-------- GIVEN DATA
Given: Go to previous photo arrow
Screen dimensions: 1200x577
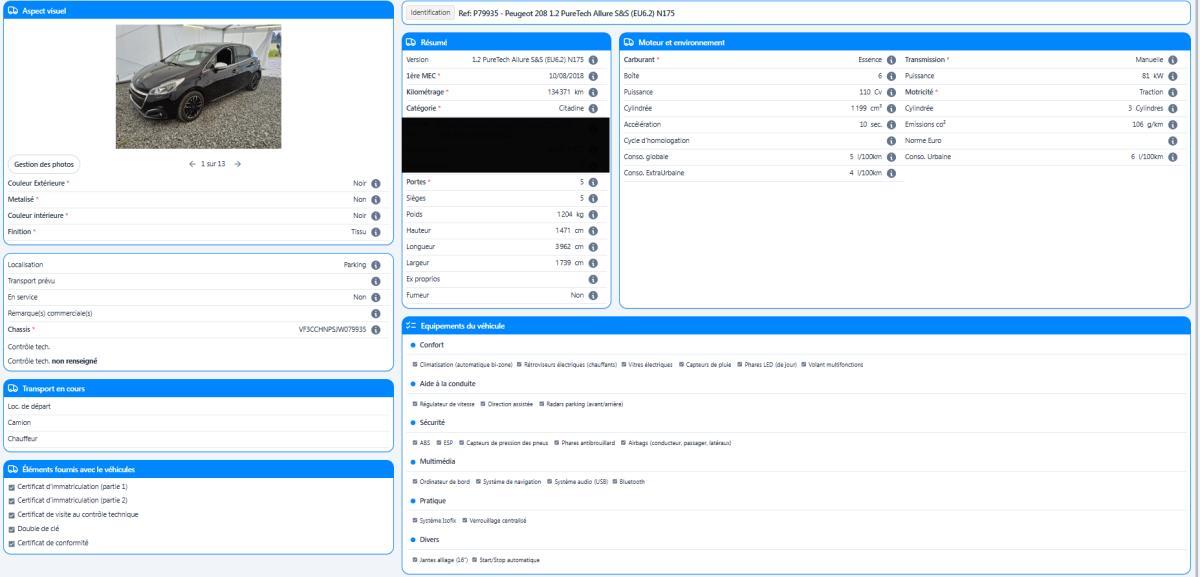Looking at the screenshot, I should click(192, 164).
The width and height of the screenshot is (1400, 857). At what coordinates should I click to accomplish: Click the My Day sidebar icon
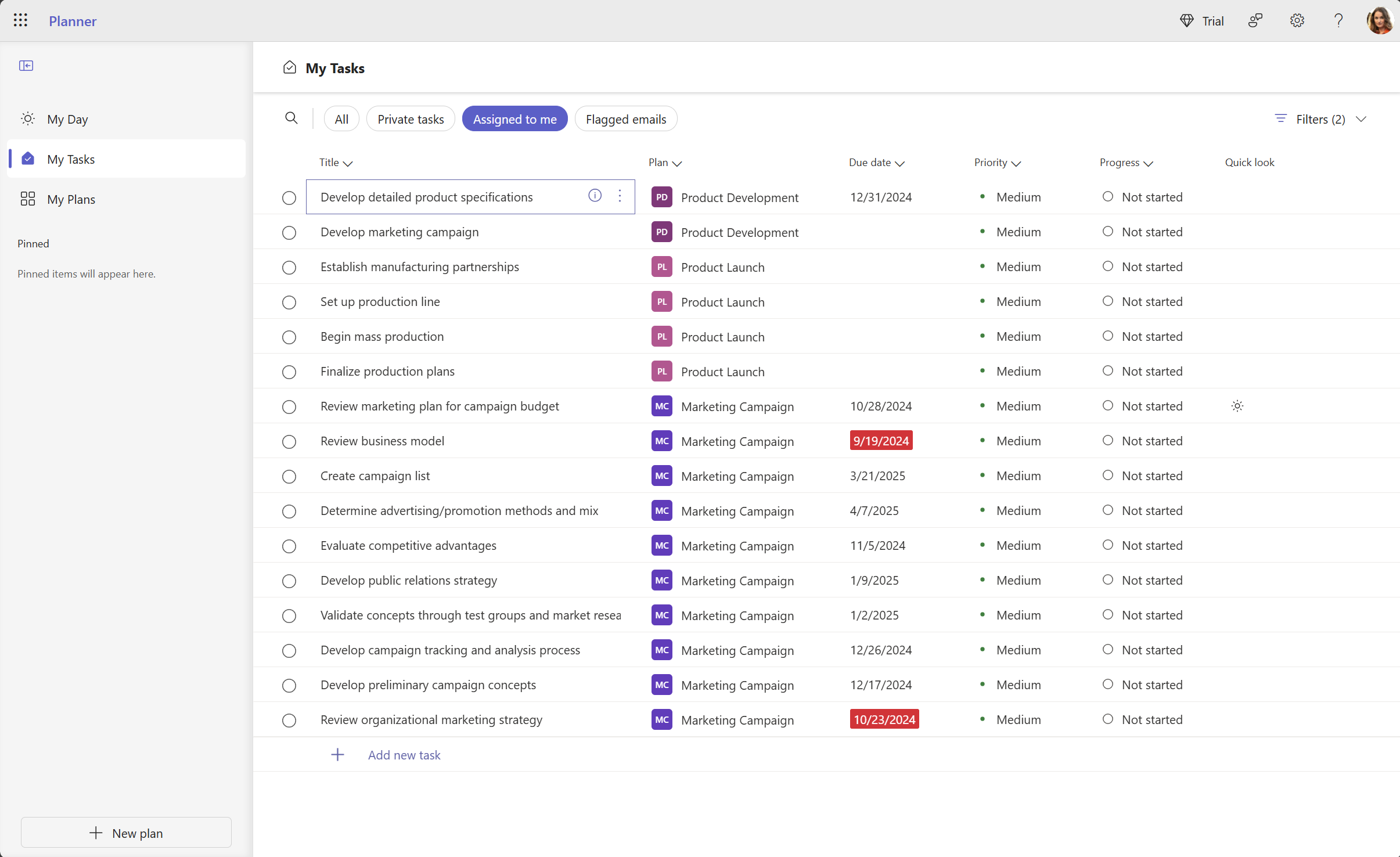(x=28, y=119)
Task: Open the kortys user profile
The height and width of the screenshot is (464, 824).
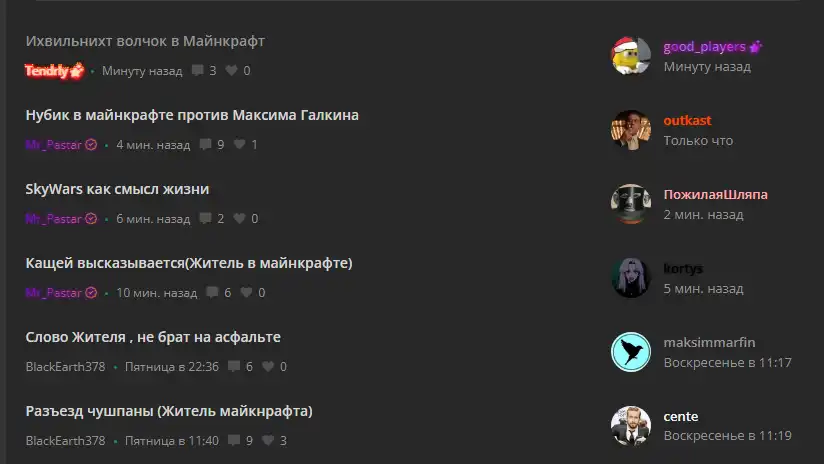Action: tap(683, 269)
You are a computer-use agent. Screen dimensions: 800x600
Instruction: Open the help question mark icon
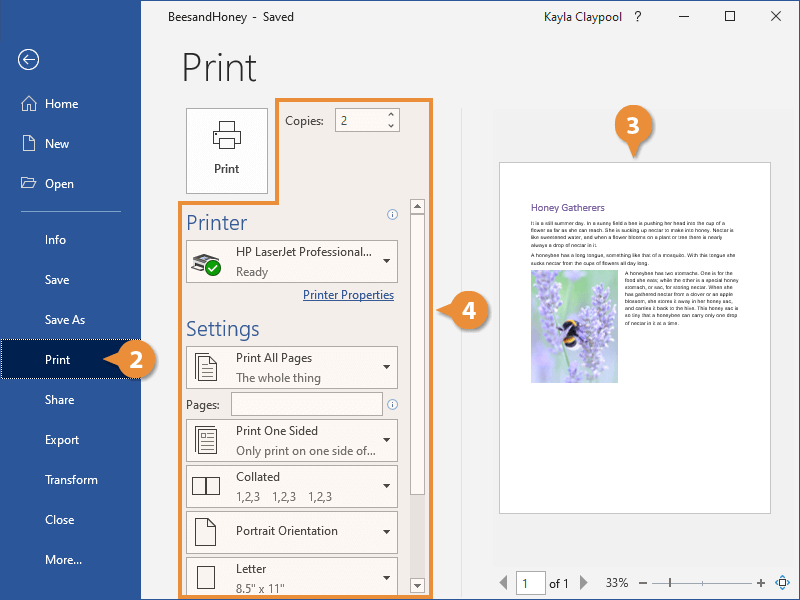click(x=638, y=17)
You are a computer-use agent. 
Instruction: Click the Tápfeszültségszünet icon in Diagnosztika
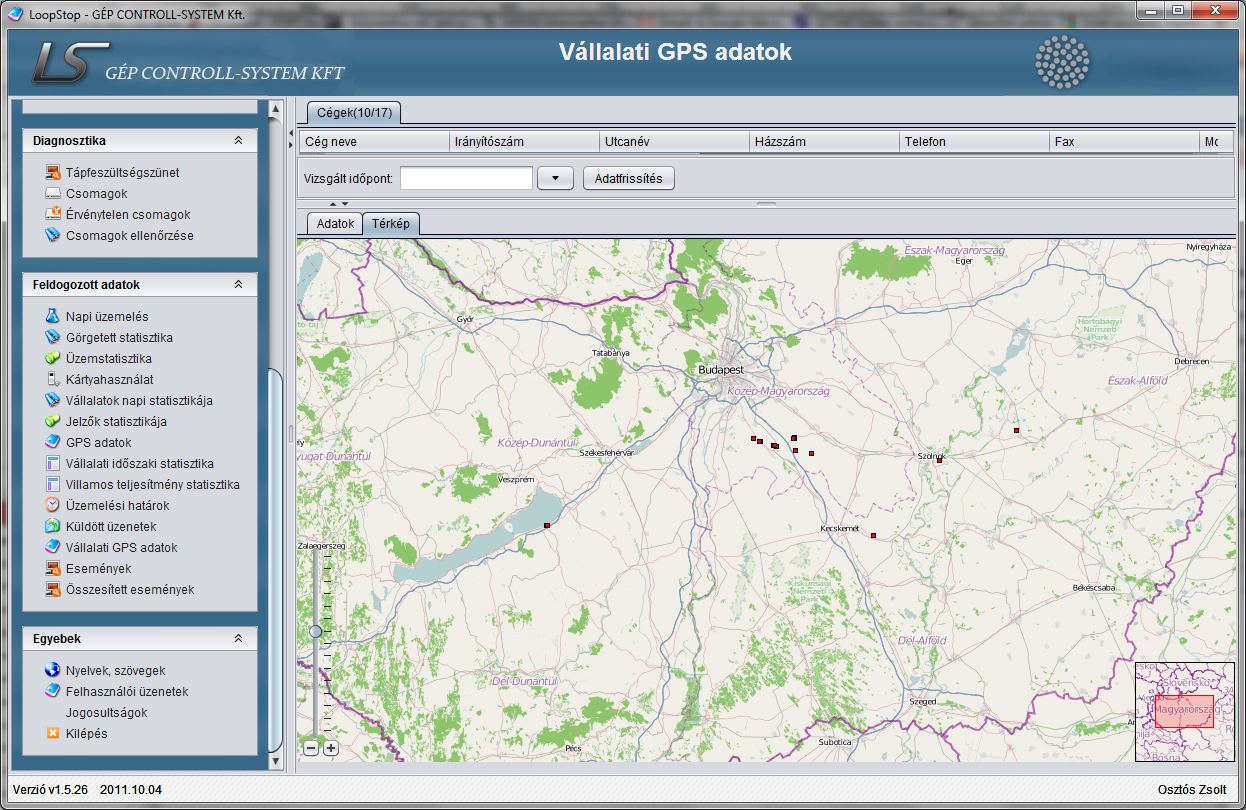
----------------
## TASK DETAILS
Set the pictures aside and restate word for word only the lines from the line containing "You are a computer-use agent. Screen" through the end of the entries above, both included.

## ANSWER TO THIS EXERCISE
You are a computer-use agent. Screen dimensions: 800x600
Instruction: Open the help question mark icon
click(x=638, y=17)
You are a computer-use agent. 
Instruction: Click the Tápfeszültségszünet icon in Diagnosztika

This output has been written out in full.